An NRDC-led coalition of wildlife advocates succeeded in restricting the U.S. Navy's use of a powerful active sonar system known as SURTASS LFA in 2003. But the fight is hardly over; other nations are developing LFA-type systems of their own, and sonar testing using mid-frequency sonar systems, which have been implicated in numerous strandings of whales worldwide, continues unabated, putting marine mammals and fisheries at risk. And the Bush administration is now appealing the legal victory that compelled the Navy into compromise."

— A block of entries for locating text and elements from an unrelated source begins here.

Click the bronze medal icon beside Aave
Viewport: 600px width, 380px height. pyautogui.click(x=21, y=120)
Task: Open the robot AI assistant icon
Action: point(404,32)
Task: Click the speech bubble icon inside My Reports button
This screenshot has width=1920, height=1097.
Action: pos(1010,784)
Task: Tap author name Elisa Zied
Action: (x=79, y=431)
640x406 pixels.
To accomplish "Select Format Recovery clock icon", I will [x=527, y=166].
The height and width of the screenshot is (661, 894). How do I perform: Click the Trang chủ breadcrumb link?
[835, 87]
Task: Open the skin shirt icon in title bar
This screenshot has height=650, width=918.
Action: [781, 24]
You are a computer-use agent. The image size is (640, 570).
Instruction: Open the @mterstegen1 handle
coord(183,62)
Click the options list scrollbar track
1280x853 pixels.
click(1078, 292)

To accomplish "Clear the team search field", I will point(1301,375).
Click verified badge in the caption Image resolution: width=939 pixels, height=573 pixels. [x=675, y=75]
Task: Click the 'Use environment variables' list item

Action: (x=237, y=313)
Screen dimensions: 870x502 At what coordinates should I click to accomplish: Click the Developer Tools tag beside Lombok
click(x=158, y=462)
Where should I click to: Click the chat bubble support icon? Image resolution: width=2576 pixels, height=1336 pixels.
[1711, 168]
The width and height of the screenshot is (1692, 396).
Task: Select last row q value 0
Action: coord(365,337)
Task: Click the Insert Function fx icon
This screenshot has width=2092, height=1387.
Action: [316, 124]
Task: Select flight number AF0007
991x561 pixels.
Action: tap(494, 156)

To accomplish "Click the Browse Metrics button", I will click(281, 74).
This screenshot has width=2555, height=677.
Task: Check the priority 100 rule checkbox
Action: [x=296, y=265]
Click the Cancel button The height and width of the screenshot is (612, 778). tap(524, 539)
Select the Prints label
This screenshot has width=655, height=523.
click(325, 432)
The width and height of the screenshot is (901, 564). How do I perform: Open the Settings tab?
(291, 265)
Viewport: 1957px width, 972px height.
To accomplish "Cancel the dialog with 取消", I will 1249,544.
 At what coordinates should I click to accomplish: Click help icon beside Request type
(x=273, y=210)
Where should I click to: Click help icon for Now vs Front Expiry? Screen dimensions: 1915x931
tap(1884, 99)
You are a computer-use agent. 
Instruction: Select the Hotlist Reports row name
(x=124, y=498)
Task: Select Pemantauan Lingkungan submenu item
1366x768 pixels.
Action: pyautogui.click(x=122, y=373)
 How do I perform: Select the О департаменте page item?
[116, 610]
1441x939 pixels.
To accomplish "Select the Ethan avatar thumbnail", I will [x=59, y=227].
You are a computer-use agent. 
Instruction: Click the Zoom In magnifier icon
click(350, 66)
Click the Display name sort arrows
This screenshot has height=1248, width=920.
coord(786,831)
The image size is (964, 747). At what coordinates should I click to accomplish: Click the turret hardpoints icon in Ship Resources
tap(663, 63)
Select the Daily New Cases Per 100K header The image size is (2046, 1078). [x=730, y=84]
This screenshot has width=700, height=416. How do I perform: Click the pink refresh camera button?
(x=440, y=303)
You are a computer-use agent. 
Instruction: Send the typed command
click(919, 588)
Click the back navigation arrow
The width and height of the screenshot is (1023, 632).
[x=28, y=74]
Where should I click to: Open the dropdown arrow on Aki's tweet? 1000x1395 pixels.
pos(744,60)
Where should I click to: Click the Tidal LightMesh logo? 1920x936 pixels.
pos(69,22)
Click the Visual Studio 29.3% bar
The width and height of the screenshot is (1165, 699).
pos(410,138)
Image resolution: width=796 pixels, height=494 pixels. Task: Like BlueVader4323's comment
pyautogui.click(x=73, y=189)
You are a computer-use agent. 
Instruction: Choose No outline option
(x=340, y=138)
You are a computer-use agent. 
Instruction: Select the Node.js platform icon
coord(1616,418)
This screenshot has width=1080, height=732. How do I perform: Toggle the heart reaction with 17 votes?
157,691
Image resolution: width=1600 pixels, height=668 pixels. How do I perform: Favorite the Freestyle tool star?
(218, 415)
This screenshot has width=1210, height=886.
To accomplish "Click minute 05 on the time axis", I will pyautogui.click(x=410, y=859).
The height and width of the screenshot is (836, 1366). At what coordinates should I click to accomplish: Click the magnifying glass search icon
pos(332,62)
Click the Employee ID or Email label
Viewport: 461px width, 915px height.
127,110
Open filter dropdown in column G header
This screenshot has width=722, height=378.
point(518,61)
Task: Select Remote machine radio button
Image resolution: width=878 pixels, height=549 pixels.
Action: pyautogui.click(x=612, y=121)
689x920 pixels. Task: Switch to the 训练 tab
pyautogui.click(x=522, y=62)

read more : http://www.nrdc.org/wildlife/marine/sonar.asp

that's sad. do we really need LFA in 75% of the world's oceans? what kind of dumbass thinks "that's a great idear."i mean, i'd rather be undermined by international terrorists in submarines than kill a bunch of whales and be nationally secure.my - and my country's - "security" is simply not worth the death of thousands of whales, and anyone who doesn't sign this declaration with me, i will kill you, so you die anyway. in fact, the deploration of whale-killing LFA's might be grounds for going to war in the first place.United States, you'd better pray to your shallow, withering gawd that i never become a nation capable of attacking your navy. I'll fund the Farley Mowat on your ass, bitchez. give a call-up-a Cap'n Nemo, right? *click* shiiieeeeeet.